## START TASK INPUT

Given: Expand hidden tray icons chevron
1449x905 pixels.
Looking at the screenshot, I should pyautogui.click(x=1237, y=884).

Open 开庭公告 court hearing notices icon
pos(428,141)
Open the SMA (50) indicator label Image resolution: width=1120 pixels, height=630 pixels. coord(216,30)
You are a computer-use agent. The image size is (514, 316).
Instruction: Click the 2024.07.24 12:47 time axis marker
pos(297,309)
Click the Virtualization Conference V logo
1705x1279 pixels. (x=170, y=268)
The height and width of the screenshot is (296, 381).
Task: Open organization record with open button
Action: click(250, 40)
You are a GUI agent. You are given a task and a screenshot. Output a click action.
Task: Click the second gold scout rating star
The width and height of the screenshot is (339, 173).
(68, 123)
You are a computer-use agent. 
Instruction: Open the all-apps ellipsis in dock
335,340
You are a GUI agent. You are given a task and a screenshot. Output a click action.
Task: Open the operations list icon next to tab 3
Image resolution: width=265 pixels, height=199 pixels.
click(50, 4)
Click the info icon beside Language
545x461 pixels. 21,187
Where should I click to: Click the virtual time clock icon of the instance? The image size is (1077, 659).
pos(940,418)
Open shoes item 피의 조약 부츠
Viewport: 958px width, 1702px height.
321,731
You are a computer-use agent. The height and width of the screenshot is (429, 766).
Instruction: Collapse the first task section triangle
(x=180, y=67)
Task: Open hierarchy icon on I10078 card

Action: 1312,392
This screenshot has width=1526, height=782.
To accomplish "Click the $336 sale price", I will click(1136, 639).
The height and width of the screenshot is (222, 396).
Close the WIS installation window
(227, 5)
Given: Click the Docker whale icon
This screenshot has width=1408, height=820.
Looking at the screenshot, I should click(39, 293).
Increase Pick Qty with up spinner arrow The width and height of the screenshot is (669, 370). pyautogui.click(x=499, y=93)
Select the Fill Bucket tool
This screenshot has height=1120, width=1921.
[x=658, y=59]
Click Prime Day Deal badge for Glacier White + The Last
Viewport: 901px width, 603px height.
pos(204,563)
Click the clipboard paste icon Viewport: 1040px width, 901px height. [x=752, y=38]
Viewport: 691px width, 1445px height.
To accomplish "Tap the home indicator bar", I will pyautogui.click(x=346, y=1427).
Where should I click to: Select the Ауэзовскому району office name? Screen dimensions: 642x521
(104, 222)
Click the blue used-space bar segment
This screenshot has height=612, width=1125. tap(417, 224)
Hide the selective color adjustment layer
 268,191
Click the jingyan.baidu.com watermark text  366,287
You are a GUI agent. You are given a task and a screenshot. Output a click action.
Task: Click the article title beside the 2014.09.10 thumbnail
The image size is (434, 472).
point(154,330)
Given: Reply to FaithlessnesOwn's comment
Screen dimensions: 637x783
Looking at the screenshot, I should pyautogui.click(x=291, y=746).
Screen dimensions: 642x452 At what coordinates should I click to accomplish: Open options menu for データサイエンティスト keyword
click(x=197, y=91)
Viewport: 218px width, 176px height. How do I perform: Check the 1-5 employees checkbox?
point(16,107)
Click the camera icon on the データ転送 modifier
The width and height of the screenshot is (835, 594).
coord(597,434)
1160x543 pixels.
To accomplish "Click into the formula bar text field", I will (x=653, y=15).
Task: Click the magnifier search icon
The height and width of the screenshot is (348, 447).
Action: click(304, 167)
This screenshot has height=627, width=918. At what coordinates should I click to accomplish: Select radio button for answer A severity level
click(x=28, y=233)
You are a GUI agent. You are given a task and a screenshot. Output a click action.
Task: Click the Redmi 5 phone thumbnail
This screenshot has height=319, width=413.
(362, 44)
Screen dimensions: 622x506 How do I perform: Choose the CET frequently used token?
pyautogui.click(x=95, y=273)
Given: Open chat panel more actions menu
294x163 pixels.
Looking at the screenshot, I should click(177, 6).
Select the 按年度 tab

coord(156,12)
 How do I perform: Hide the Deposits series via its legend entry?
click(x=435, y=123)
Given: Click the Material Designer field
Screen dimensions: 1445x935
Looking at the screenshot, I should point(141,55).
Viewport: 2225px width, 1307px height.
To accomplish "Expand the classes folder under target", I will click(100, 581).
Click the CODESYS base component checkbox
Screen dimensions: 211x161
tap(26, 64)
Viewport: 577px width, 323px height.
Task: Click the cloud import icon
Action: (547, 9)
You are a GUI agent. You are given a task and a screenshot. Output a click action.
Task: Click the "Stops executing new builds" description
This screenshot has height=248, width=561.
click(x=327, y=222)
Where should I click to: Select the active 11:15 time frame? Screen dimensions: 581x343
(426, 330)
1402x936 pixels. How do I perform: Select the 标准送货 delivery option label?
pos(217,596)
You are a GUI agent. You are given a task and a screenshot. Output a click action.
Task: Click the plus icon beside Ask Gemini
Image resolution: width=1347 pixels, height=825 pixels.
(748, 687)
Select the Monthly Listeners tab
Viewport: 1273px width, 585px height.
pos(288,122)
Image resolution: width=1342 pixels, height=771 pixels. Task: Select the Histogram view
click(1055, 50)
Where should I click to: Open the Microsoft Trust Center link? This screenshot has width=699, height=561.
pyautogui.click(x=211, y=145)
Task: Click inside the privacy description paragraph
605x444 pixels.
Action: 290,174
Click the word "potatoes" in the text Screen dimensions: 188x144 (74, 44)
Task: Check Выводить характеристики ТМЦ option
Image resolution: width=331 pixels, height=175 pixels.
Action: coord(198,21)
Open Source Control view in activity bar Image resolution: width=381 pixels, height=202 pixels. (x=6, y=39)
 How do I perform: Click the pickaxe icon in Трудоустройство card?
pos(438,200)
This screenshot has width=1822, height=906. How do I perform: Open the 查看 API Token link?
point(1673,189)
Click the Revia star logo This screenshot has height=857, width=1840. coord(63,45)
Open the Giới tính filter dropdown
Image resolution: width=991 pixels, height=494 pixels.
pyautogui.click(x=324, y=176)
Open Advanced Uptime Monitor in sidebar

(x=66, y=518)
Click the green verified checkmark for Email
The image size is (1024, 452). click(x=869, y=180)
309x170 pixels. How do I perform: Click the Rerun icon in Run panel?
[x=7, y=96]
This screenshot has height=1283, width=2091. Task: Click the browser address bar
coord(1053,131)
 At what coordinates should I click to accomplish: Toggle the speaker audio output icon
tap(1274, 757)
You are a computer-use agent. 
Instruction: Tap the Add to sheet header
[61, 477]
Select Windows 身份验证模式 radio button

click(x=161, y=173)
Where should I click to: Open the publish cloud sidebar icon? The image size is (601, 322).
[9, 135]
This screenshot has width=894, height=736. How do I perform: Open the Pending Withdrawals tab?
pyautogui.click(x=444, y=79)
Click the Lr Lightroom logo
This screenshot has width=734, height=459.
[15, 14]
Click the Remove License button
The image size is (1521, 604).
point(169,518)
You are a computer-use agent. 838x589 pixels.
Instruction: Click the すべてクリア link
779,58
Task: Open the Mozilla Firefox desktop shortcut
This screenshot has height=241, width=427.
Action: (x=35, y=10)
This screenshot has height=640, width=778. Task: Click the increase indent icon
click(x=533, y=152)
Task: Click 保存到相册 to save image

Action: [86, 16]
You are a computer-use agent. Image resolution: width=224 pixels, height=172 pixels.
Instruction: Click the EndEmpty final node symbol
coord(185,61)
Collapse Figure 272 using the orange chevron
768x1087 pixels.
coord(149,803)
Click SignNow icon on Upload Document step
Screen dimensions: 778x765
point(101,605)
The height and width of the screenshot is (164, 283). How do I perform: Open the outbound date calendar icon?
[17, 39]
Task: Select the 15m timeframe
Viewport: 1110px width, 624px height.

## END TASK INPUT

Give these rows as a JSON list of strings, one string per line, omitting blank lines.

[
  "Given: Expand hidden tray icons chevron",
  "1449x905 pixels.",
  "Looking at the screenshot, I should pyautogui.click(x=1237, y=884).",
  "Open 开庭公告 court hearing notices icon",
  "pos(428,141)",
  "Open the SMA (50) indicator label Image resolution: width=1120 pixels, height=630 pixels. coord(216,30)",
  "You are a computer-use agent. The image size is (514, 316).",
  "Instruction: Click the 2024.07.24 12:47 time axis marker",
  "pos(297,309)",
  "Click the Virtualization Conference V logo",
  "1705x1279 pixels. (x=170, y=268)",
  "The height and width of the screenshot is (296, 381).",
  "Task: Open organization record with open button",
  "Action: click(250, 40)",
  "You are a GUI agent. You are given a task and a screenshot. Output a click action.",
  "Task: Click the second gold scout rating star",
  "The width and height of the screenshot is (339, 173).",
  "(68, 123)",
  "You are a computer-use agent. ",
  "Instruction: Open the all-apps ellipsis in dock",
  "335,340",
  "You are a GUI agent. You are given a task and a screenshot. Output a click action.",
  "Task: Open the operations list icon next to tab 3",
  "Image resolution: width=265 pixels, height=199 pixels.",
  "click(50, 4)",
  "Click the info icon beside Language",
  "545x461 pixels. 21,187",
  "Where should I click to: Click the virtual time clock icon of the instance? The image size is (1077, 659).",
  "pos(940,418)",
  "Open shoes item 피의 조약 부츠",
  "Viewport: 958px width, 1702px height.",
  "321,731",
  "You are a computer-use agent. The height and width of the screenshot is (429, 766).",
  "Instruction: Collapse the first task section triangle",
  "(x=180, y=67)",
  "Task: Open hierarchy icon on I10078 card",
  "Action: 1312,392",
  "This screenshot has width=1526, height=782.",
  "To accomplish \"Click the $336 sale price\", I will click(1136, 639).",
  "The height and width of the screenshot is (222, 396).",
  "Close the WIS installation window",
  "(227, 5)",
  "Given: Click the Docker whale icon",
  "This screenshot has width=1408, height=820.",
  "Looking at the screenshot, I should click(39, 293).",
  "Increase Pick Qty with up spinner arrow The width and height of the screenshot is (669, 370). pyautogui.click(x=499, y=93)",
  "Select the Fill Bucket tool",
  "This screenshot has height=1120, width=1921.",
  "[x=658, y=59]",
  "Click Prime Day Deal badge for Glacier White + The Last",
  "Viewport: 901px width, 603px height.",
  "pos(204,563)",
  "Click the clipboard paste icon Viewport: 1040px width, 901px height. [x=752, y=38]",
  "Viewport: 691px width, 1445px height.",
  "To accomplish \"Tap the home indicator bar\", I will pyautogui.click(x=346, y=1427).",
  "Where should I click to: Select the Ауэзовскому району office name? Screen dimensions: 642x521",
  "(104, 222)",
  "Click the blue used-space bar segment",
  "This screenshot has height=612, width=1125. tap(417, 224)",
  "Hide the selective color adjustment layer",
  " 268,191",
  "Click the jingyan.baidu.com watermark text  366,287",
  "You are a GUI agent. You are given a task and a screenshot. Output a click action.",
  "Task: Click the article title beside the 2014.09.10 thumbnail",
  "The image size is (434, 472).",
  "point(154,330)",
  "Given: Reply to FaithlessnesOwn's comment",
  "Screen dimensions: 637x783",
  "Looking at the screenshot, I should pyautogui.click(x=291, y=746).",
  "Screen dimensions: 642x452 At what coordinates should I click to accomplish: Open options menu for データサイエンティスト keyword",
  "click(x=197, y=91)",
  "Viewport: 218px width, 176px height. How do I perform: Check the 1-5 employees checkbox?",
  "point(16,107)",
  "Click the camera icon on the データ転送 modifier",
  "The width and height of the screenshot is (835, 594).",
  "coord(597,434)",
  "1160x543 pixels.",
  "To accomplish \"Click into the formula bar text field\", I will (x=653, y=15).",
  "Task: Click the magnifier search icon",
  "The height and width of the screenshot is (348, 447).",
  "Action: click(304, 167)",
  "This screenshot has height=627, width=918. At what coordinates should I click to accomplish: Select radio button for answer A severity level",
  "click(x=28, y=233)",
  "You are a GUI agent. You are given a task and a screenshot. Output a click action.",
  "Task: Click the Redmi 5 phone thumbnail",
  "This screenshot has height=319, width=413.",
  "(362, 44)",
  "Screen dimensions: 622x506 How do I perform: Choose the CET frequently used token?",
  "pyautogui.click(x=95, y=273)",
  "Given: Open chat panel more actions menu",
  "294x163 pixels.",
  "Looking at the screenshot, I should click(177, 6).",
  "Select the 按年度 tab",
  "coord(156,12)",
  " How do I perform: Hide the Deposits series via its legend entry?",
  "click(x=435, y=123)",
  "Given: Click the Material Designer field",
  "Screen dimensions: 1445x935",
  "Looking at the screenshot, I should point(141,55).",
  "Viewport: 2225px width, 1307px height.",
  "To accomplish \"Expand the classes folder under target\", I will click(100, 581).",
  "Click the CODESYS base component checkbox",
  "Screen dimensions: 211x161",
  "tap(26, 64)",
  "Viewport: 577px width, 323px height.",
  "Task: Click the cloud import icon",
  "Action: (547, 9)",
  "You are a GUI agent. You are given a task and a screenshot. Output a click action.",
  "Task: Click the \"Stops executing new builds\" description",
  "This screenshot has height=248, width=561.",
  "click(x=327, y=222)",
  "Where should I click to: Select the active 11:15 time frame? Screen dimensions: 581x343",
  "(426, 330)",
  "1402x936 pixels. How do I perform: Select the 标准送货 delivery option label?",
  "pos(217,596)",
  "You are a GUI agent. You are given a task and a screenshot. Output a click action.",
  "Task: Click the plus icon beside Ask Gemini",
  "Image resolution: width=1347 pixels, height=825 pixels.",
  "(748, 687)",
  "Select the Monthly Listeners tab",
  "Viewport: 1273px width, 585px height.",
  "pos(288,122)",
  "Image resolution: width=1342 pixels, height=771 pixels. Task: Select the Histogram view",
  "click(1055, 50)",
  "Where should I click to: Open the Microsoft Trust Center link? This screenshot has width=699, height=561.",
  "pyautogui.click(x=211, y=145)",
  "Task: Click inside the privacy description paragraph",
  "605x444 pixels.",
  "Action: 290,174",
  "Click the word \"potatoes\" in the text Screen dimensions: 188x144 (74, 44)",
  "Task: Check Выводить характеристики ТМЦ option",
  "Image resolution: width=331 pixels, height=175 pixels.",
  "Action: coord(198,21)",
  "Open Source Control view in activity bar Image resolution: width=381 pixels, height=202 pixels. (x=6, y=39)",
  " How do I perform: Click the pickaxe icon in Трудоустройство card?",
  "pos(438,200)",
  "This screenshot has width=1822, height=906. How do I perform: Open the 查看 API Token link?",
  "point(1673,189)",
  "Click the Revia star logo This screenshot has height=857, width=1840. coord(63,45)",
  "Open the Giới tính filter dropdown",
  "Image resolution: width=991 pixels, height=494 pixels.",
  "pyautogui.click(x=324, y=176)",
  "Open Advanced Uptime Monitor in sidebar",
  "(x=66, y=518)",
  "Click the green verified checkmark for Email",
  "The image size is (1024, 452). click(x=869, y=180)",
  "309x170 pixels. How do I perform: Click the Rerun icon in Run panel?",
  "[x=7, y=96]",
  "This screenshot has height=1283, width=2091. Task: Click the browser address bar",
  "coord(1053,131)",
  " At what coordinates should I click to accomplish: Toggle the speaker audio output icon",
  "tap(1274, 757)",
  "You are a computer-use agent. ",
  "Instruction: Tap the Add to sheet header",
  "[61, 477]",
  "Select Windows 身份验证模式 radio button",
  "click(x=161, y=173)",
  "Where should I click to: Open the publish cloud sidebar icon? The image size is (601, 322).",
  "[9, 135]",
  "This screenshot has width=894, height=736. How do I perform: Open the Pending Withdrawals tab?",
  "pyautogui.click(x=444, y=79)",
  "Click the Lr Lightroom logo",
  "This screenshot has width=734, height=459.",
  "[15, 14]",
  "Click the Remove License button",
  "The image size is (1521, 604).",
  "point(169,518)",
  "You are a computer-use agent. 838x589 pixels.",
  "Instruction: Click the すべてクリア link",
  "779,58",
  "Task: Open the Mozilla Firefox desktop shortcut",
  "This screenshot has height=241, width=427.",
  "Action: (x=35, y=10)",
  "This screenshot has height=640, width=778. Task: Click the increase indent icon",
  "click(x=533, y=152)",
  "Task: Click 保存到相册 to save image",
  "Action: [86, 16]",
  "You are a computer-use agent. Image resolution: width=224 pixels, height=172 pixels.",
  "Instruction: Click the EndEmpty final node symbol",
  "coord(185,61)",
  "Collapse Figure 272 using the orange chevron",
  "768x1087 pixels.",
  "coord(149,803)",
  "Click SignNow icon on Upload Document step",
  "Screen dimensions: 778x765",
  "point(101,605)",
  "The height and width of the screenshot is (164, 283). How do I perform: Open the outbound date calendar icon?",
  "[17, 39]",
  "Task: Select the 15m timeframe",
  "Viewport: 1110px width, 624px height."
]